- Ribbon bar of the Commissionaires Long Service Medal
- Type: Long Service Medal
- Awarded for: 12 years of service
- Presented by: The monarch of Canada
- Eligibility: Canadian Corps of Commissionaires
- Clasps: 5 additional years of service (maximum of 3 clasps)
- Status: Currently awarded
- Established: 20 August 1948

Precedence
- Next (higher): Service Medal of the Order of St John
- Next (lower): Newfoundland and Labrador Bravery Award

= Commissionaires Long Service Medal =

Canadian service medal

The Commissionaires Long Service Medal is a Canadian service medal for members of the Canadian Corps of Commissionaires. The medal honours 12 years of exemplary service by members of the Canadian Corps of Commissionaires. The medal is accompanied by a miniature CLSM and undress ribbon in a presentation box. There is no Post Nominal entitlement accompanying receipt of the medal.

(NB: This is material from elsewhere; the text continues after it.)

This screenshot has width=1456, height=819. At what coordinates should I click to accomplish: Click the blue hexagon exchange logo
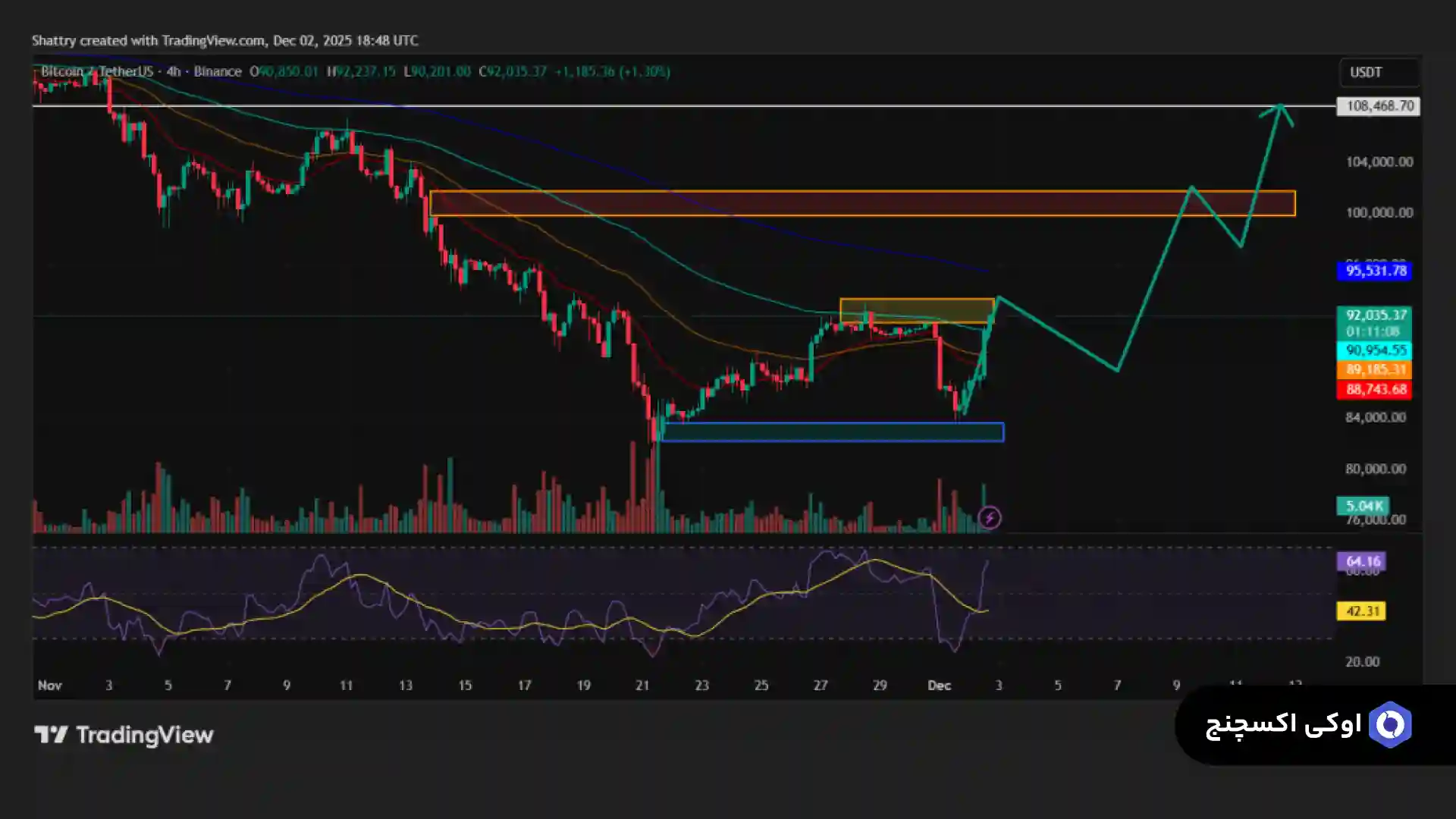[1389, 725]
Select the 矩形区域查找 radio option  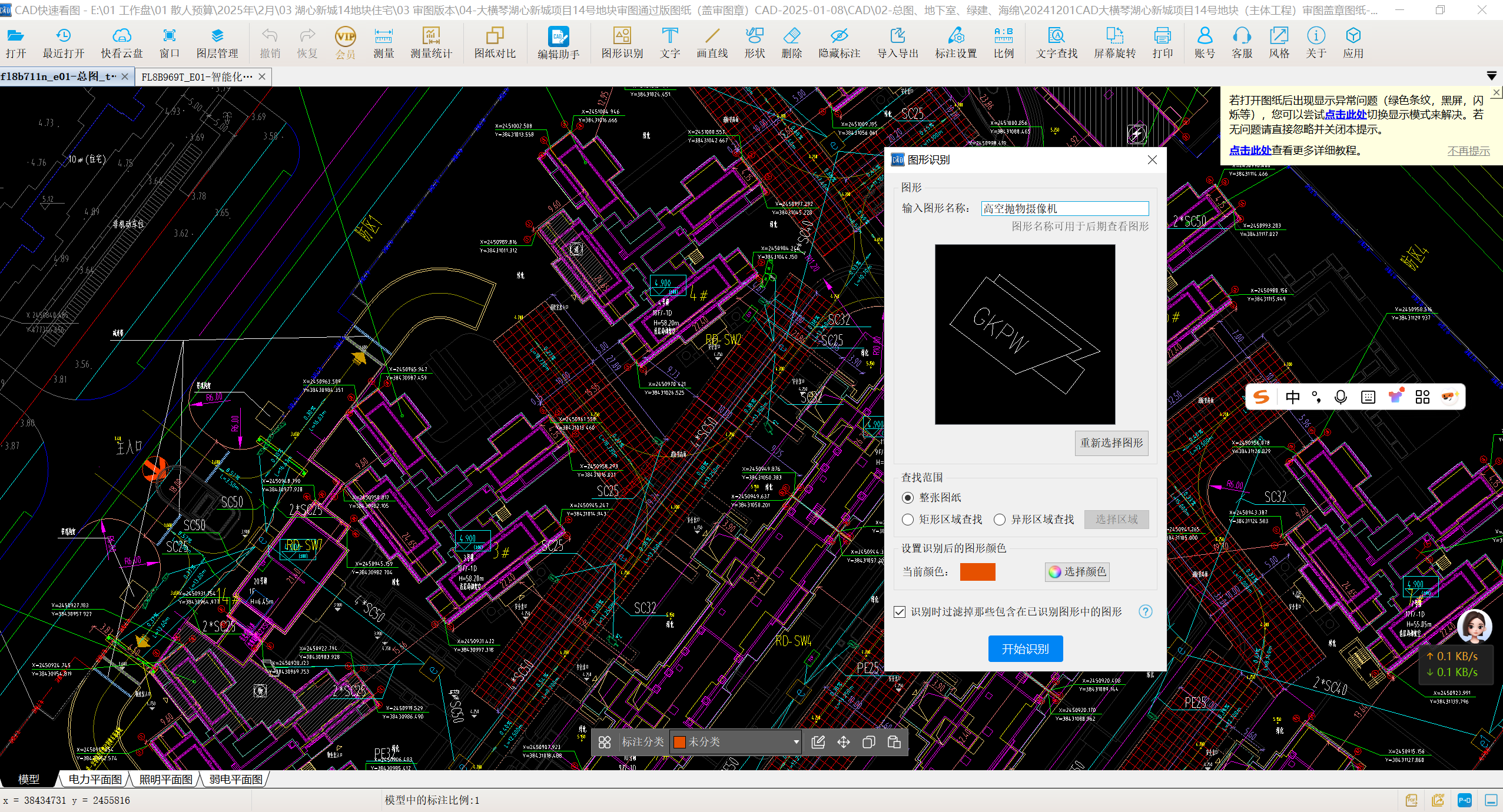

For each additional five (5) years of service, a commissionaire may be awarded a 'silver' bar with a maple leaf in the centre (clasp), to be worn on the medal ribbon halfway between the medal bar and the top of the ribbon. A maximum of three such bars may be awarded and worn. A 'silver' rosette is provided with each five-year bar, and this is to be affixed to the CLSM undress ribbon if such a ribbon is worn.

For those long serving commissionaires who qualify for a further service bar having reached 32 years of service, a 'gold' bar (clasp) is awarded to replace the three 'silver' bars. A 'gold' rosette is also provided to replace the 'silver' rosettes.

This medal was first approved by the Secretary of State on 20 August 1948 although a slightly different form. An Order in Council of 26 February 1998 officially incorporated it into the Canadian Honours system.